(Stored records)
--- START ---

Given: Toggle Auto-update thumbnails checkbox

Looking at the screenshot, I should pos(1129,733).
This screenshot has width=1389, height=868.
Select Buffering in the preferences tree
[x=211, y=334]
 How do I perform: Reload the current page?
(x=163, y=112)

--- END ---

All of the data above should be reproduced word for word.

Given: Toggle Auto-update thumbnails checkbox

Looking at the screenshot, I should pos(1129,733).
This screenshot has width=1389, height=868.
Select Buffering in the preferences tree
[x=211, y=334]
 How do I perform: Reload the current page?
(x=163, y=112)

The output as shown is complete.